EOS is a Brussels-based non-profit outfit that represents the business interest of some of the EU’s most powerful and largest security and defence companies.
BAE Systems, EADS, Finmeccanica, G4S, Thales and 38 other companies are listed as members. Collectively, they employ some 2 million people and have cornered around 65 percent of the European security systems market, which they want to increase by exerting pressure on EU legislators.
To some extent, they have already succeeded in influencing EU legislative files and policy initiatives when it comes to EU defence and security strategies.
In 2008, EOS approached the European Commission’s directorate-general for enterprise on setting up an EU industrial security policy. Four years later it became a reality.
It piloted a so-called end-to-end approach to ensure research leads to market development.
The approach is now in the process of being adopted within the commission’s directorate-generals, EOS says.

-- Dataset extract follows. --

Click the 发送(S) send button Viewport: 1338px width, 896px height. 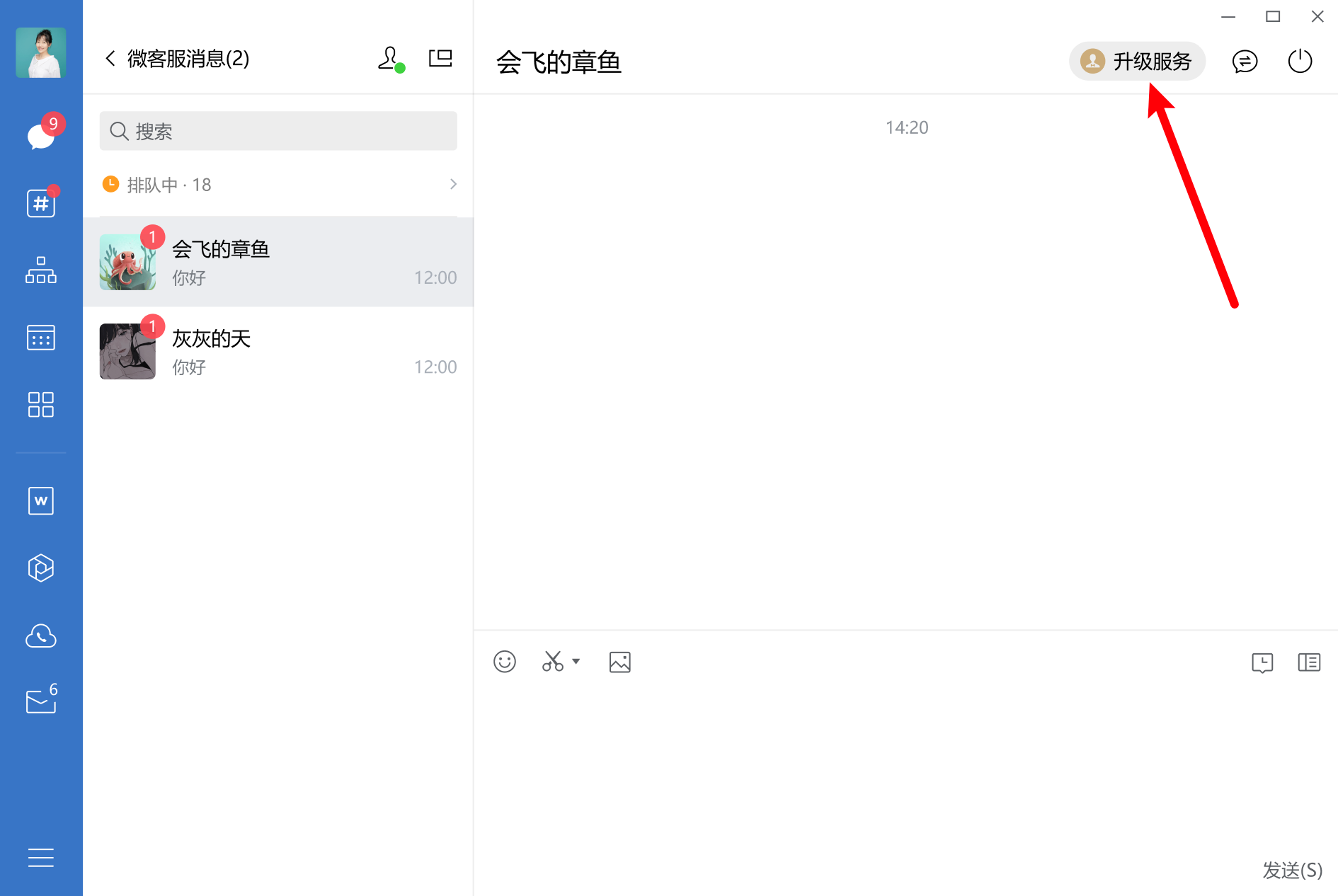point(1292,870)
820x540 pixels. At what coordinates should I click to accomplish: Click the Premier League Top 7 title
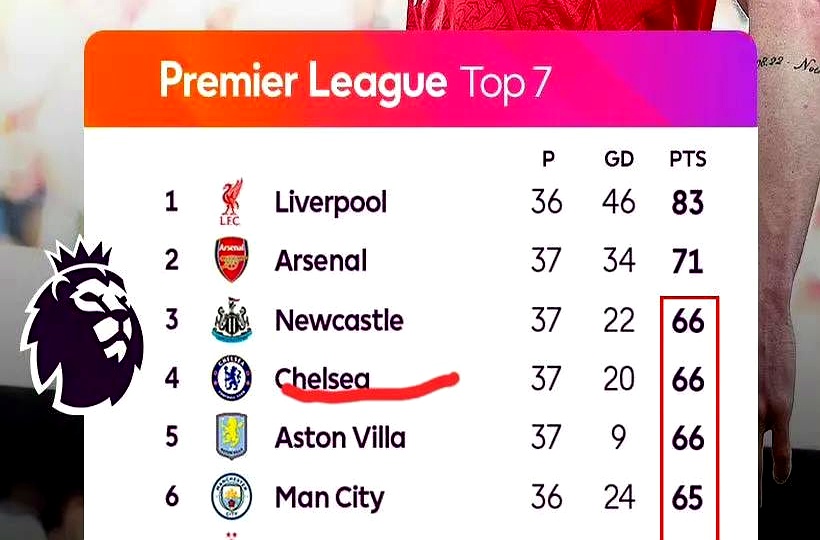[355, 82]
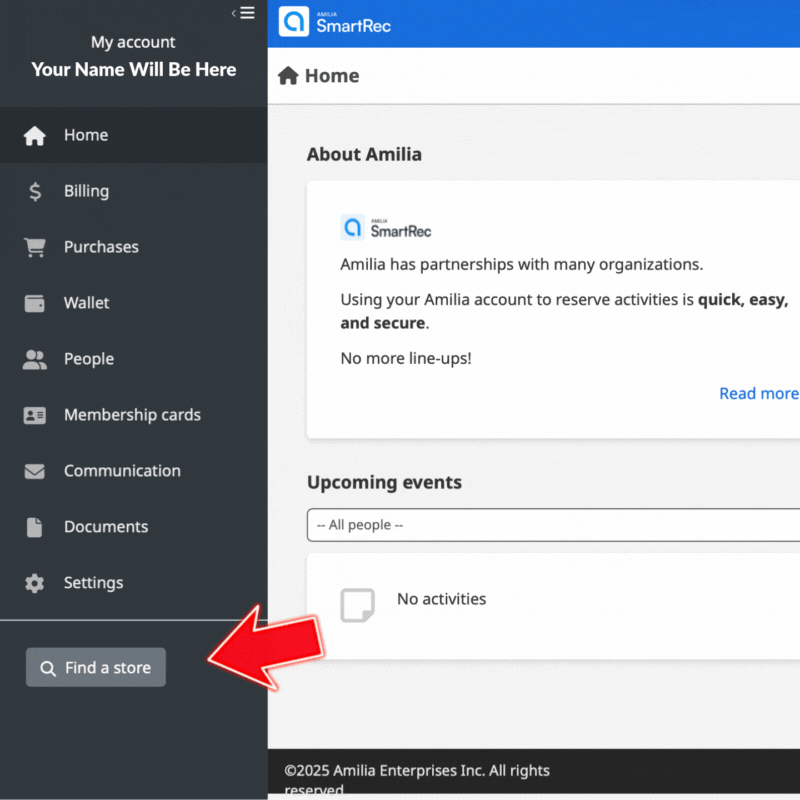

It also refined the EU's comprehensive approach for maritime surveillance in 2009, initially proposed in 2005, which is now part of the European external border surveillance system, Eurosur.
EOS has had input on the multi-billion euro Internal Security Fund (ISF), currently under discussion among member states, which is designed to help implement EU programmes on internal security and external borders.
They participate in EU-funded research projects on security with the support of departments inside the European Commission.
For instance, they have a leading role in the "Archimedes" project on “innovative security management” and recently began EU co-funded projects on cyber security.